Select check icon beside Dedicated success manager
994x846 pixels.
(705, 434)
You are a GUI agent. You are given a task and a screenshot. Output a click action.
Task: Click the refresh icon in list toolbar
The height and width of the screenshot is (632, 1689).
...
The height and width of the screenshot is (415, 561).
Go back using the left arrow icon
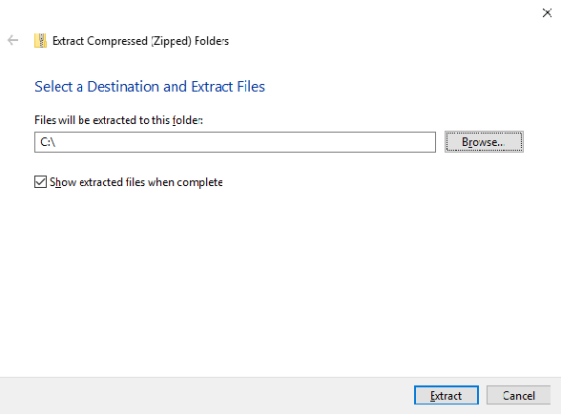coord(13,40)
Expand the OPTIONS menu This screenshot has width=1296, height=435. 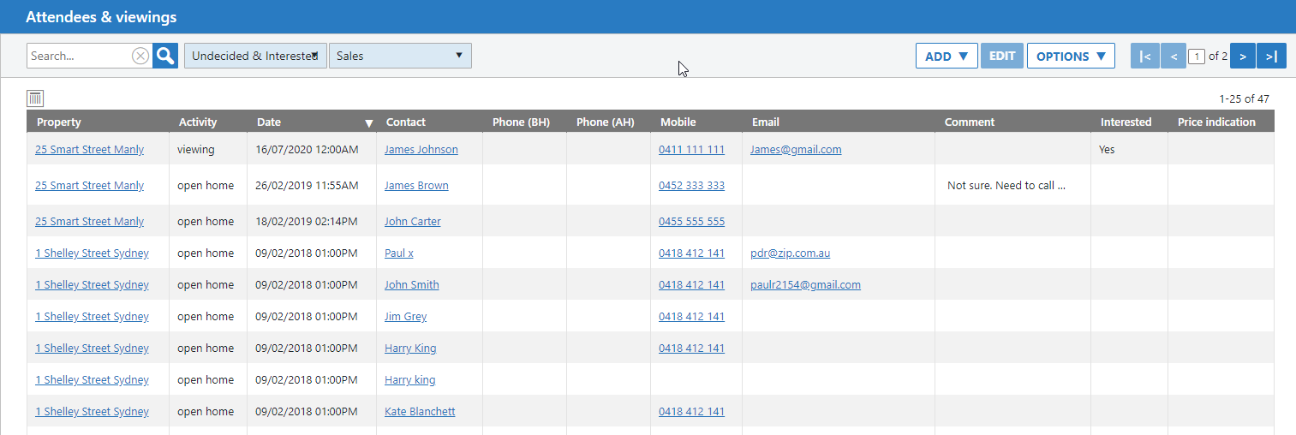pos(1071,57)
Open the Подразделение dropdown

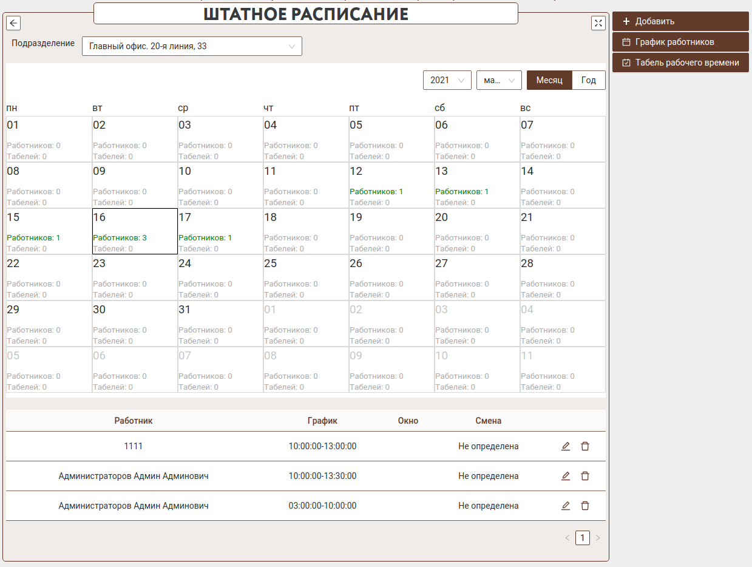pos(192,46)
==
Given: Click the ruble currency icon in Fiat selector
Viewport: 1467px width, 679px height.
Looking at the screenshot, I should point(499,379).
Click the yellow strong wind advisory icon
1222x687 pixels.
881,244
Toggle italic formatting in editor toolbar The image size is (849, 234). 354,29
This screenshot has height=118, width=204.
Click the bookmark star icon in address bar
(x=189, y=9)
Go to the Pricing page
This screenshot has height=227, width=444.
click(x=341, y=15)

• About this exercise:
Where a line of the data contains "toolbar", copy that line.

• Task solution:
Task: Click the refresh icon in list toolbar
Toggle italic formatting in editor toolbar The image size is (849, 234). 354,29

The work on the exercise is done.